▶ _WHAT IS BEING ASKED_
Where the line containing "1292x778 pixels. Task: Click" appears, begin retyping; continue exactly through the final line of the data. Omit every picture.

▶ _Saved entries_
== Segment start ==

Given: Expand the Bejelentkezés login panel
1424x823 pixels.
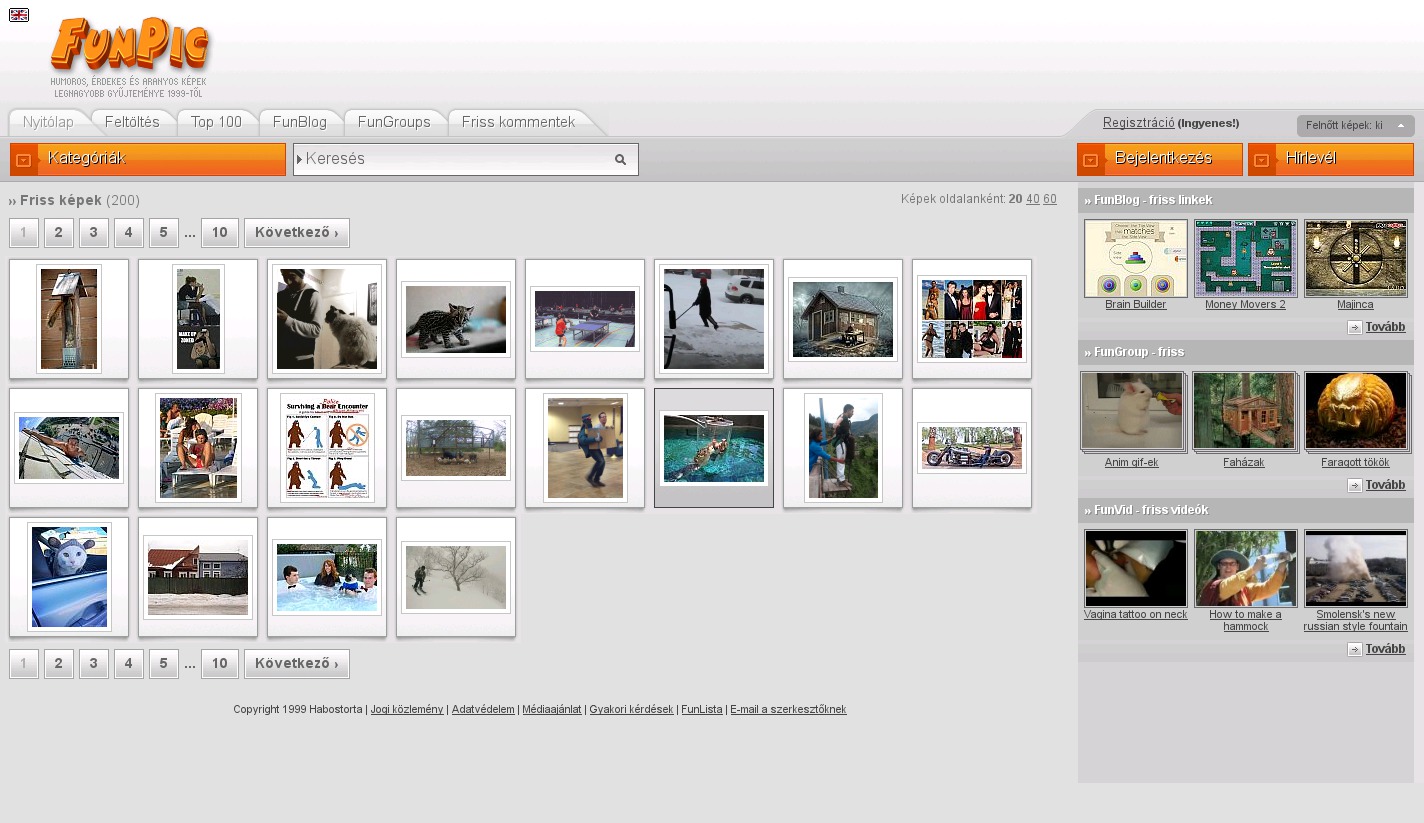Looking at the screenshot, I should [1160, 159].
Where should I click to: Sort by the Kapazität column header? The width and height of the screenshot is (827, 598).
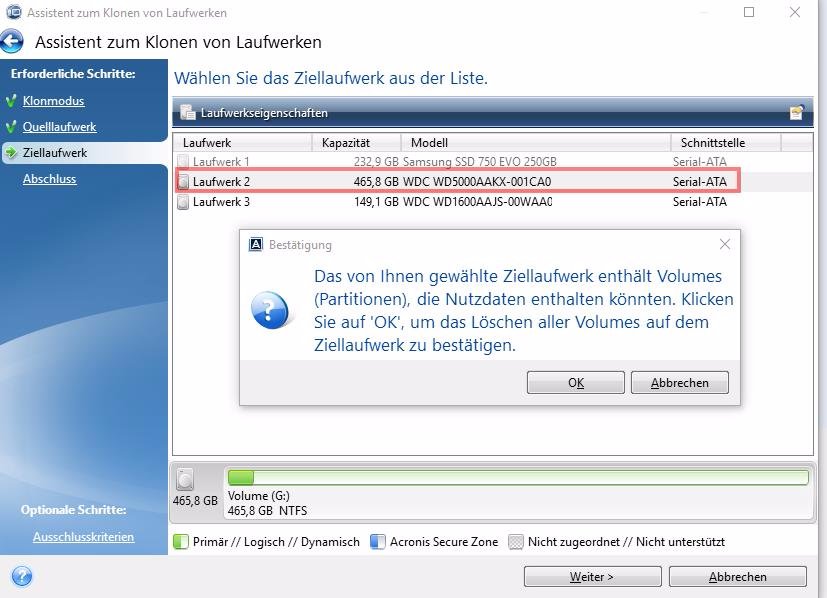346,143
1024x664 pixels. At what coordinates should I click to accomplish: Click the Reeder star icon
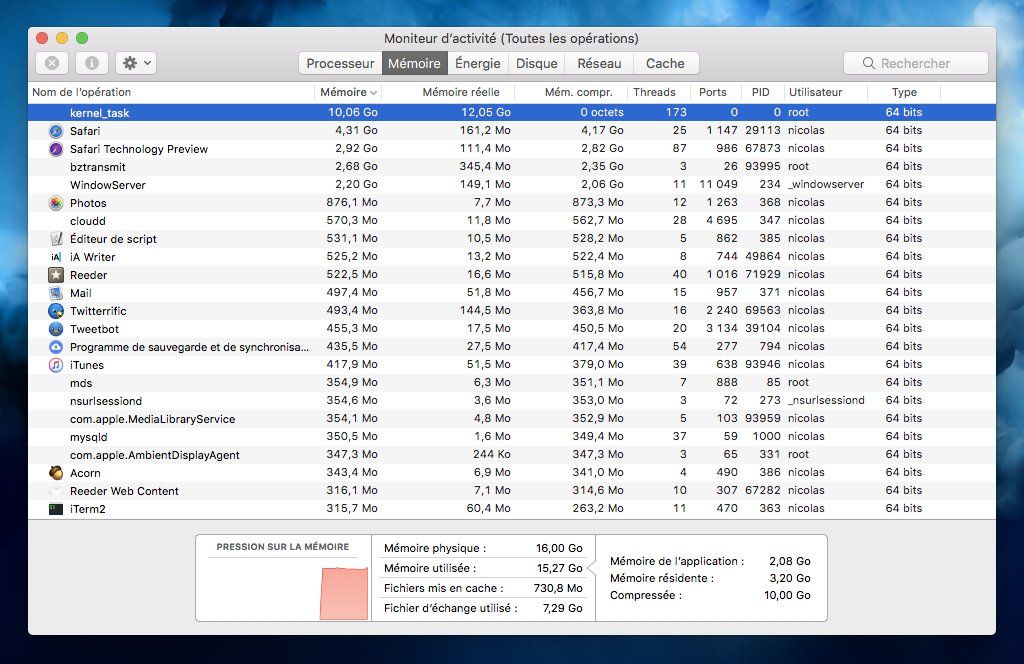[x=56, y=275]
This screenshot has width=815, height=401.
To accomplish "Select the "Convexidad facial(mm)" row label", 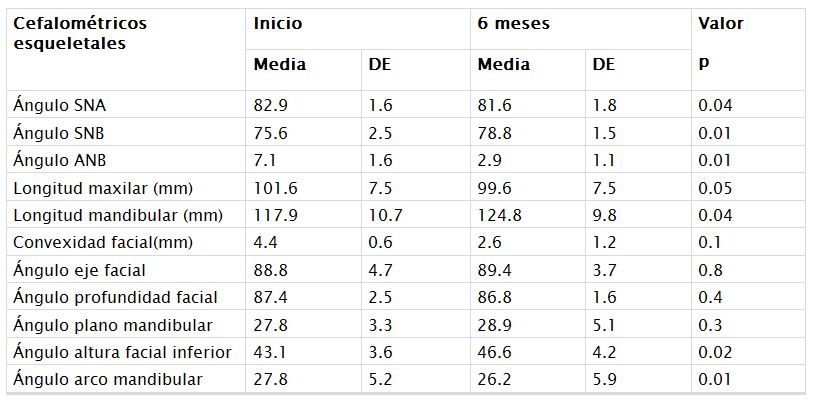I will (x=103, y=242).
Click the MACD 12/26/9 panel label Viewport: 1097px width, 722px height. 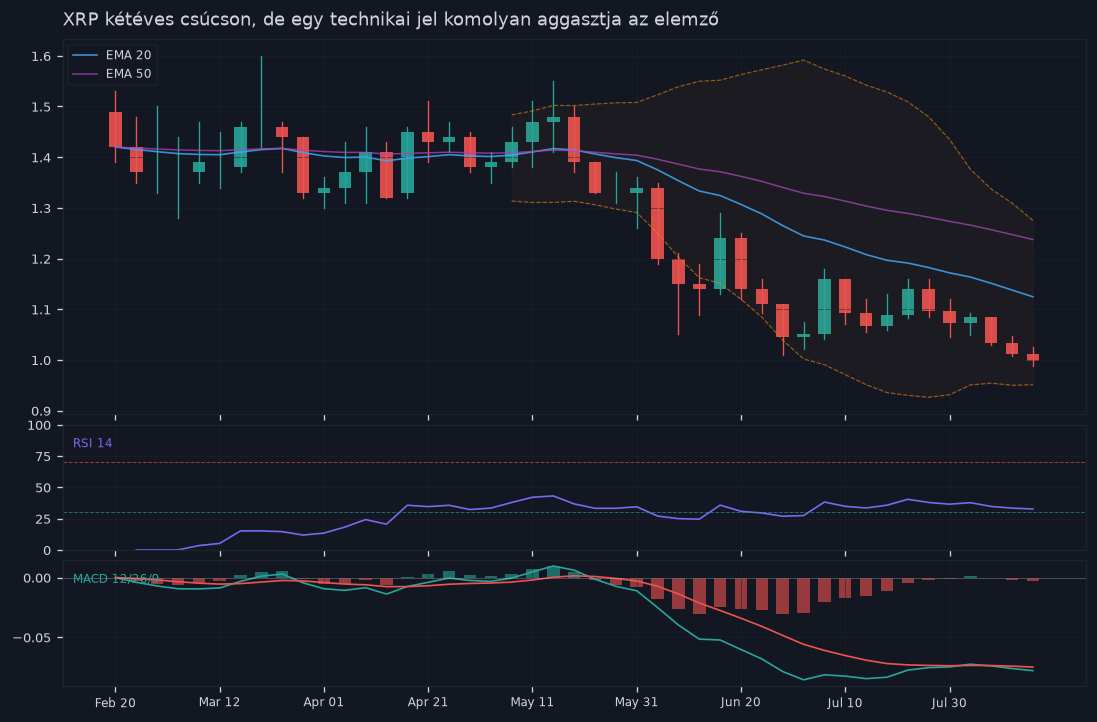coord(116,579)
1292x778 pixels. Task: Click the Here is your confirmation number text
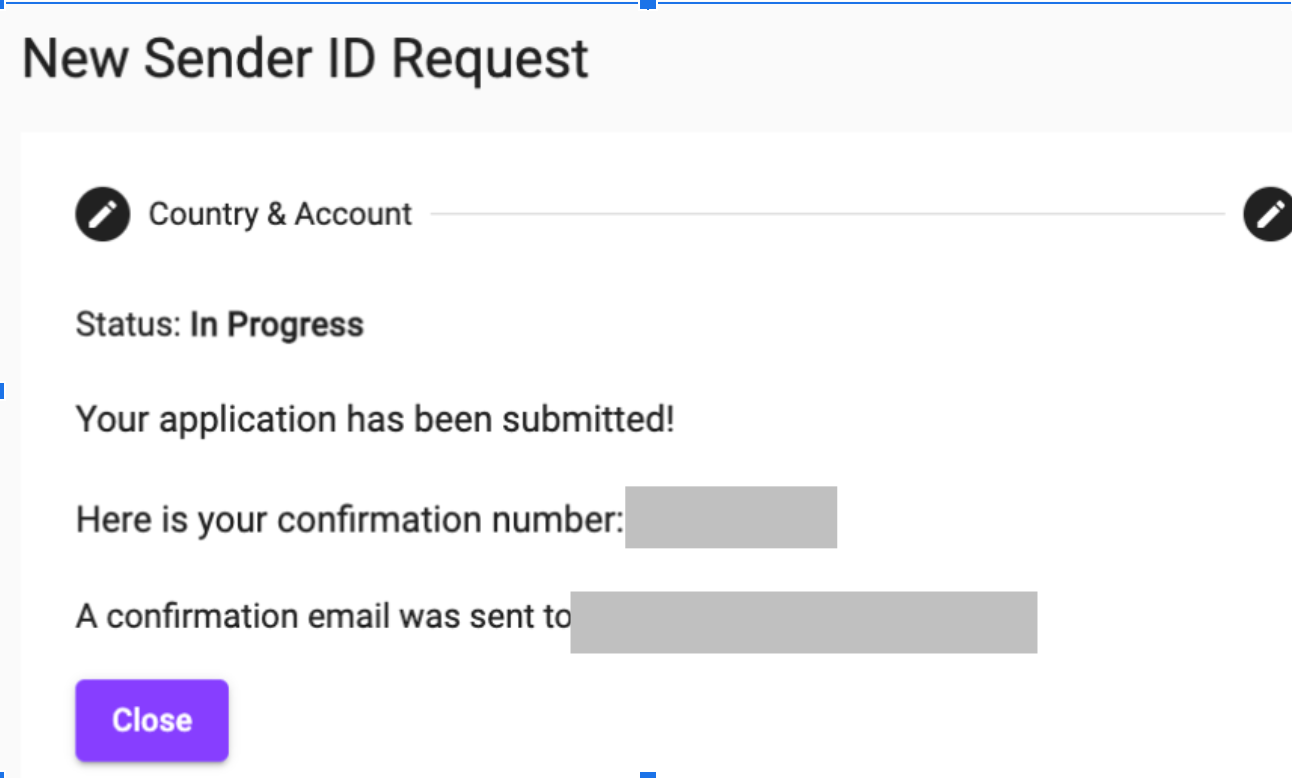coord(350,520)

== Segment end ==

▶ _RESULT OF THIS EXERCISE_
1292x778 pixels. Task: Click the Here is your confirmation number text
coord(350,520)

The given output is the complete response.